イヤホンズが挑んできた“音と言葉”の探究 『それが声優!』からはじまった物語、10年の歩みと楽曲群を辿る
「記憶」、『手紙』……イヤホンズが拓いた言葉と声で紡ぐ芸術作品
声優としてのスキルを注ぎ込んだ「あたしのなかのものがたり」のポエトリーな要素は、2020年にリリースされた3rdアルバム『Theory of evolution』収録の「記憶」にも引き継がれていく。「記憶」は、「あたしのなかのものがたり」の前日譚とも呼べる楽曲で、ポエトリーリーディングと日常の環境音が織り成す不思議な心地好さは、もはや芸術品と言ってもいいだろう。これら2曲とは趣向を変えて、“声”と“言葉”に対して異なる形でフォーカスしたのが、2021年にリリースされた「はじめまして」。この曲は手話と多言語がモチーフとして取り入れられており、さまざまな国の言語で“はじめまして”と挨拶したり、MVでは手話を披露したりと、イヤホンズの音楽がさらに多くの人に届くようなメッセージが込められた楽曲となっている。
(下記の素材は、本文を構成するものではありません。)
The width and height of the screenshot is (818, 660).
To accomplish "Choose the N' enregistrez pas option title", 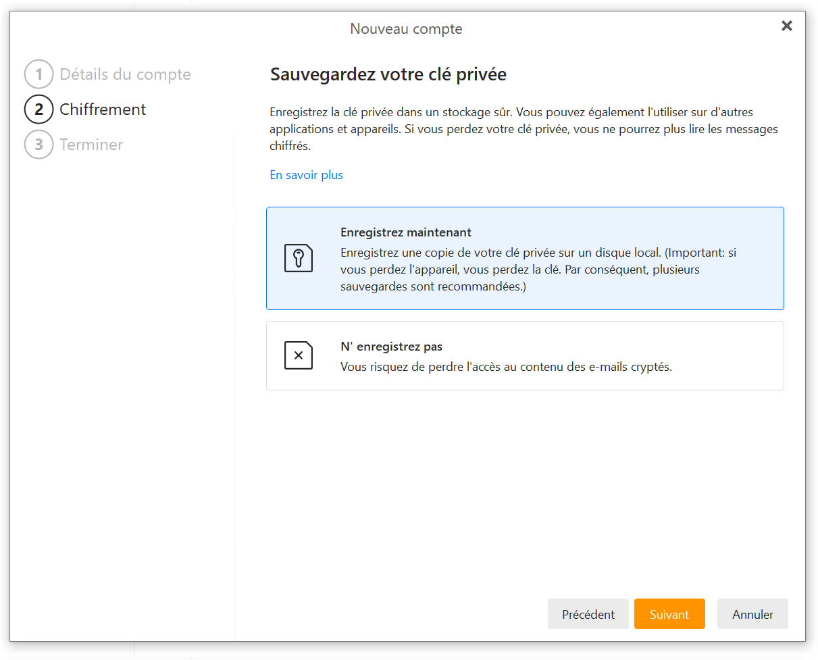I will click(391, 347).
そして、昨年リリースされた最新アルバム『手紙』は、その名のとおり“手紙”をテーマにしたコンセプチュアルな作品。ラブレター、タイムカプセル、果ては盗まれたバイクへ宛てたという変化球まで、さまざまな視点で紡がれた手紙がしたためられている。しかし、どの曲も纏う空気感が温かいのが絶妙で、これも3人の歌声と表現力があってこその作品だろう。
ほかにも、ライブで盛り上がる人気曲「サンキトウセン!」や、全編ウィスパーボイスで展開される“お耳の恋人”楽曲「チュラタ チュラハ」など、彼女たちの楽曲には「次はこうきたか!」と唸るような挑戦に常に溢れている。イヤホンズで経験した活動はそれぞれの声優業の糧となり、そこで培ったスキルがイヤホンズへと還元されていく。このポジティブな相乗効果は、お互いの活動が長く続くことでさらに大きな可能性へと進化していくのだろう。10周年を迎えたイヤホンズはここからさらに大きく羽ばたいていくに違いない。